Mean firing rate in PCs decreases but firing variability and fraction of regularly firing cells are unchanged in ATXN2^Q127 mice. (A) The mean frequency values in Hertz, shown in black line white circle for WT at 4, 6, 8, 12, 24 and 40 weeks, are 30 ± 1 (n = 120), 42 ± 1 (n = 73), 46 ± 3 (n = 48), 43 ± 2 (n = 84), 43 ± 2 (n = 59) and 48 ± 3 (n = 98), respectively. Significantly reduced PC firing frequency is already evident in ATXN2^Q127 mice as early as 8 weeks of age and subsequently worsens. The mean values in Hertz for ATXN2^Q127 PCs shown in gray are 34 ± 0.9 (n = 79), 35 ± 1 (n = 75), 32 ± 3 (54), 27 ± 1 (n = 100), 17 ± 1 (n = 85) and 11 ± 1 (n = 82) at 4, 6, 8, 12, 24 and 40 weeks, respectively. (B) The fraction of cells that show bursting behavior is low and does not differ significantly between the WT and ATXN2^Q127 groups. (C) The coefficient of variation of adjacent intervals, a measure of the regularity of firing, is not significantly changed between WT and ATXN2^Q127 mice. The firing variability values for control mice at different age groups are 0.068 ± 0.0003, 0.114 ± 0.009, 0.098 ± 0.009, 0.085 ± 0.005, 0.146 ± 0.017 and 0.132 ± 0.01 at 4, 6, 8, 12, 24 and 40 weeks, respectively, versus 0.057 ± 0.005, 0.091 ± 0.023, 0.077 ± 0.008, 0.083 ± 0.006, 0.109 ± 0.016 and 0.1 ± 0.01 in SCA2 transgenic mice at the same age group, respectively.
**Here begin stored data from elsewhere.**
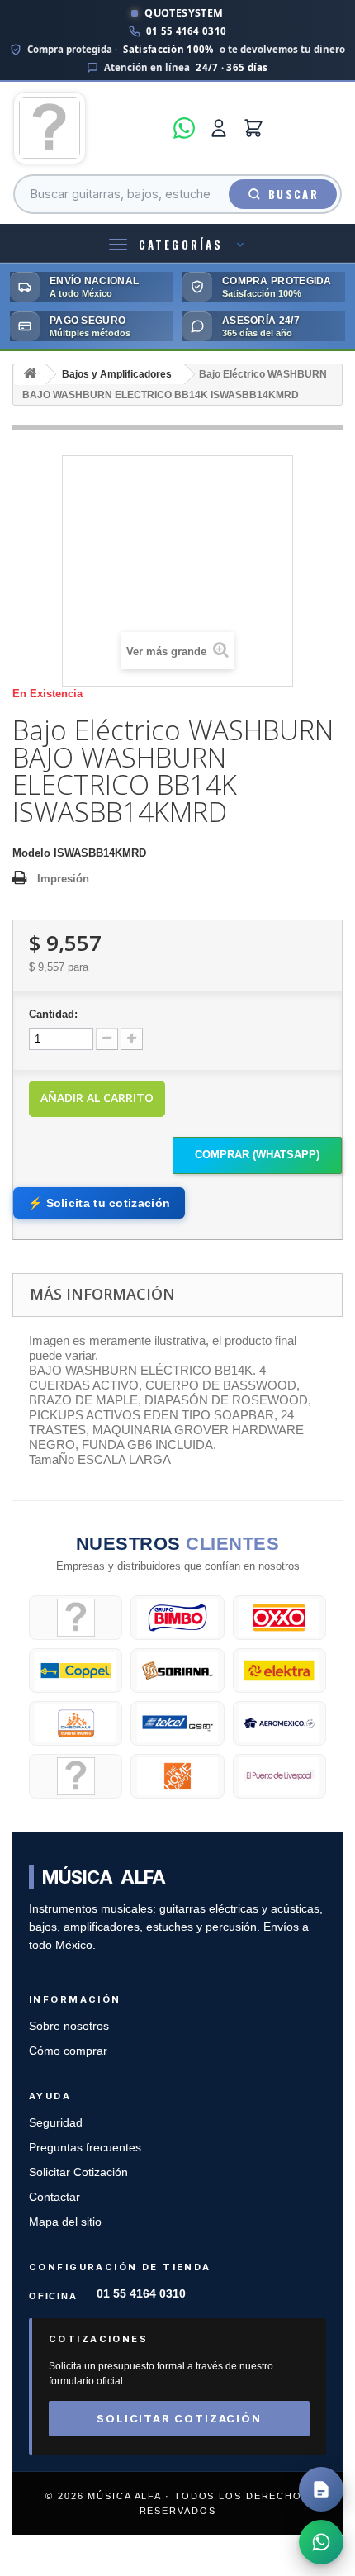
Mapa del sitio (65, 2222)
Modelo (31, 853)
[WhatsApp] (184, 128)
Data in (A) and (C) are expressed in mean ± SEM. Two-way ANOVA comparing age × genotype followed by Bonferroni post-hoc tests yielded P-values indicating significant differences between WT and ATXN2^Q127 mice: *P= 0.015, **P= 0.00024 and ***P< 8 × 10⁻⁷.

Figure 8.

RT-PCR for Rbfox1-mediated alternative splice variants. RT-PCR gel images of alternative splice sights in channel-forming genes. Two age points (4 weeks: left column; 24 weeks: right column) were tested. WT = wild type, Tg = Atxn2^Q127. Voltage-dependent calcium channels: Ca_v2.2 (Cacna1B), Ca_v1.3 (Cacna1D), Ca_v1.1 (Cacna1s). Voltage-gated potassium channels: K_v4.3 (Kcnd3), K_v7.2 (Kcnq2). Voltage-gated sodium channel Na_v1.6: exon 5 (Scn8a (5)), exon 18 (Scn8a (18)).